Note that there are two storage formats here, the front is to store the SKSL compiled binary file, and the back is to store the SKSL source code

frameworks/base/libs/hwui/pipeline/skia/ShaderCache.cpp

void ShaderCache::store(const SkData& key, const SkData& data, const SkString& /*description*/) {
    ATRACE_NAME("ShaderCache::store");
    std::lock_guard<std::mutex> lock(mMutex);
    mNumShadersCachedInRam++;
    ATRACE_FORMAT("HWUI RAM cache: %d shaders", mNumShadersCachedInRam);

    if (!mInitialized) {
        return;
    }

    size_t valueSize = data.size();
    size_t keySize = key.size();
    if (keySize == 0 || valueSize == 0 || valueSize >= maxValueSize) {
        ALOGW("ShaderCache::store: sizes %d %d not allowed", (int)keySize, (int)valueSize);
        return;
    }

    const void* value = data.data();

    BlobCache* bc = getBlobCacheLocked();
    if (mInStoreVkPipelineInProgress) {
        if (mOldPipelineCacheSize == -1) {
            // Record the initial pipeline cache size stored in the file.
            mOldPipelineCacheSize = bc->get(key.data(), keySize, nullptr, 0);
        }
        if (mNewPipelineCacheSize != -1 && mNewPipelineCacheSize == valueSize) {
            // There has not been change in pipeline cache size.
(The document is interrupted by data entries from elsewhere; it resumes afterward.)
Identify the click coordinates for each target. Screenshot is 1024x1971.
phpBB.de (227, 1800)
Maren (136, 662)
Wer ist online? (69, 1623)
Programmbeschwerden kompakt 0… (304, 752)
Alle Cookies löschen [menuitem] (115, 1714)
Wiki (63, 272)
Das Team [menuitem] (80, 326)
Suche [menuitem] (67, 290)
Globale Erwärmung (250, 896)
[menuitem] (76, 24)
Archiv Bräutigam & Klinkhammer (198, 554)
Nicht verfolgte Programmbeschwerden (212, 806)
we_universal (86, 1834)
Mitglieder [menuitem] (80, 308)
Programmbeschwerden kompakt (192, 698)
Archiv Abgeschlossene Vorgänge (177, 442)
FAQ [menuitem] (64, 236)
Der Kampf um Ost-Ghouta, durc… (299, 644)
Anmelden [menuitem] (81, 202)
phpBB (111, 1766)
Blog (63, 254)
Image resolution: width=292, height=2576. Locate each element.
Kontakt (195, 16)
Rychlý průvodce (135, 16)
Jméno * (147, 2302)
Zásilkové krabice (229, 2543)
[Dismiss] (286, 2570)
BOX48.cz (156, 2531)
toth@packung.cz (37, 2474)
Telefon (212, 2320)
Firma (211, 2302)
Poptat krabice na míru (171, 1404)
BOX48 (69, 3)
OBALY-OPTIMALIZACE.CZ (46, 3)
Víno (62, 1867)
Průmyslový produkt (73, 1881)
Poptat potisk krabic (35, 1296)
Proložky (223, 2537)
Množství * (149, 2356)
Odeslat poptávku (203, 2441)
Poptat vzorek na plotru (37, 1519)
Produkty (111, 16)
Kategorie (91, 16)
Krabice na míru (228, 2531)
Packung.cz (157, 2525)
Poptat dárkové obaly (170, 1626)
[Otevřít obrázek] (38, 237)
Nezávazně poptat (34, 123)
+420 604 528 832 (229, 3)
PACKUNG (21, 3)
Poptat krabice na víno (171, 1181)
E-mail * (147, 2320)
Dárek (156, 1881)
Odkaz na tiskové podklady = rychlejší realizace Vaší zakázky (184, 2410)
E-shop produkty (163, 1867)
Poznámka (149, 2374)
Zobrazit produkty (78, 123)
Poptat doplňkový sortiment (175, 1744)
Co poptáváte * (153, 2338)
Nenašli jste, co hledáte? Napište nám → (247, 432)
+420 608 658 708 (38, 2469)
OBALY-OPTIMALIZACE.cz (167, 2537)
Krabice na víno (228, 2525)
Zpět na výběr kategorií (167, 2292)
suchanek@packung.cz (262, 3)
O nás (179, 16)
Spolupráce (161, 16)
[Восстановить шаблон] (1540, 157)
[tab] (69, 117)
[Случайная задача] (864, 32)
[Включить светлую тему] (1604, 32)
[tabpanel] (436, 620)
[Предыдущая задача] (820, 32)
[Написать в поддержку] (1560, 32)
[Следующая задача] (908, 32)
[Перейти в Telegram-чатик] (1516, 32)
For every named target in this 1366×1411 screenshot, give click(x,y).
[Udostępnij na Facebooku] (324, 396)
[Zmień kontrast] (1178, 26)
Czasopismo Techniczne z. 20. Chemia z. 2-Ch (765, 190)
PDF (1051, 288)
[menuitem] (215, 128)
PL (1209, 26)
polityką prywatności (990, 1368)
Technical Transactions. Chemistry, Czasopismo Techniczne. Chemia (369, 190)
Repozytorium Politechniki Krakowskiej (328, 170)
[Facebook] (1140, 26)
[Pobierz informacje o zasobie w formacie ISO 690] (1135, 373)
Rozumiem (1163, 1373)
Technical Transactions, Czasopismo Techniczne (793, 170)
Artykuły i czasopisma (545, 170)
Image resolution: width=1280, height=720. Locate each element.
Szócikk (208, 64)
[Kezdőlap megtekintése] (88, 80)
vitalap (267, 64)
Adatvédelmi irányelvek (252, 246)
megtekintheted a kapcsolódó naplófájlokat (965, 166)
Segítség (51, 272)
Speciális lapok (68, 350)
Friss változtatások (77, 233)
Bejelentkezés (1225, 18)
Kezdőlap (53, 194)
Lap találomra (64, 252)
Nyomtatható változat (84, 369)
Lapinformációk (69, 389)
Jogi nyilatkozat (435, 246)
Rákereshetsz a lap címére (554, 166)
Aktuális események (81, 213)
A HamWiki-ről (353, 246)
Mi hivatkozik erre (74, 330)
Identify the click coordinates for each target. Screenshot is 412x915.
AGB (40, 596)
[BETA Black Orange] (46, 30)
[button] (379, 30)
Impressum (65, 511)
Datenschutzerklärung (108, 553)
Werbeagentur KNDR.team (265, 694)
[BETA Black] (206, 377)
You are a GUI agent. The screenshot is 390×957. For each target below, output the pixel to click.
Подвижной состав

Stop trying to save.
            mTryToStorePipelineCache = false;
            return;
        }
        mNewPipelineCacheSize = valueSize;
    } else {
        mCacheDirty = true;
        // If there are new shaders compiled, we probably have new pipeline state too.
        // Store pipeline cache on the next flush.
        mNewPipelineCacheSize = -1;
        mTryToStorePipelineCache = true;
    }
    set(bc, key.data(), keySize, value, valueSize);

    if (!mSavePending && mDeferredSaveDelayMs > 0) {
        mSavePending = true;
        std::thread deferredSaveThread([this]() {
            usleep(mDeferredSaveDelayMs * 1000);  // milliseconds to microseconds
            std::lock_guard<std::mutex> lock(mMutex);
            // Store file on disk if there a new shader or Vulkan pipeline cache size changed.
            if (mCacheDirty || mNewPipelineCacheSize != mOldPipelineCacheSize) {
                saveToDiskLocked();
                mOldPipelineCacheSize = mNewPipelineCacheSize;
                mTryToStorePipelineCache = false;
                mCacheDirty = false;
            }
            mSavePending = false;
        });
        deferredSaveThread.detach();
    }
}

Finally, save it to the local path through saveToDiskLocked, that is, data/user_de/0/${packagename}/code_cache/com.android.skia.shaders_cache

frameworks/native/opengl/libs/EGL/FileBlobCache.cpp

void FileBlobCache::writeToFile() {
    if (mFilename.length() > 0) {
        size_t cacheSize = getFlattenedSize();
        size_t headerSize = cacheFileHeaderSize;
        const char* fname = mFilename.c_str();

        // Try to create the file with no permissions so we can write it
        // without anyone trying to read it.
        int fd = open(fname, O_CREAT | O_EXCL | O_RDWR, 0);
        if (fd == -1) {
            if (errno == EEXIST) {
                // The file exists, delete it and try again.
                if (unlink(fname) == -1) {
                    // No point in retrying if the unlink failed.
                    ALOGE("error unlinking cache file %s: %s (%d)", fname,
                            strerror(errno), errno);
                    return;
                }
                // Retry now that we've unlinked the file.
                fd = open(fname, O_CREAT | O_EXCL | O_RDWR, 0);
            }
            if (fd == -1) {
                ALOGE("error creating cache file %s: %s (%d)", fname,
                        strerror(errno), errno);
                return;
            }
        }

        size_t fileSize = headerSize + cacheSize;

        uint8_t* buf = new uint8_t [fileSize];
        if (!buf) {
            ALOGE("error allocating buffer for cache contents: %s (%d)",
                    strerror(errno), errno);
            close(fd);
            unlink(fname);
            return;
        }

        int err = flatten(buf + headerSize, cacheSize);
        if (err < 0) {
            ALOGE("error writing cache contents: %s (%d)", strerror(-err),
                    -err);
            delete [] buf;
            close(fd);
            unlink(fname);
            return;
        }

        // Write the file magic and CRC
        memcpy(buf, cacheFileMagic, 4);
        uint32_t* crc = reinterpret_cast<uint32_t*>(buf + 4);
        *crc = crc32c(buf + headerSize, cacheSize);

        if (write(fd, buf, fileSize) == -1) {
            ALOGE("error writing cache file: %s (%d)", strerror(errno),
                    errno);
            delete [] buf;
            close(fd);
            unlink(fname);
            return;
        }

        delete [] buf;
        fchmod(fd, S_IRUSR);
        close(fd);
    }
}

Finally, it is written to the file through the writeToFile of FileBlobCache.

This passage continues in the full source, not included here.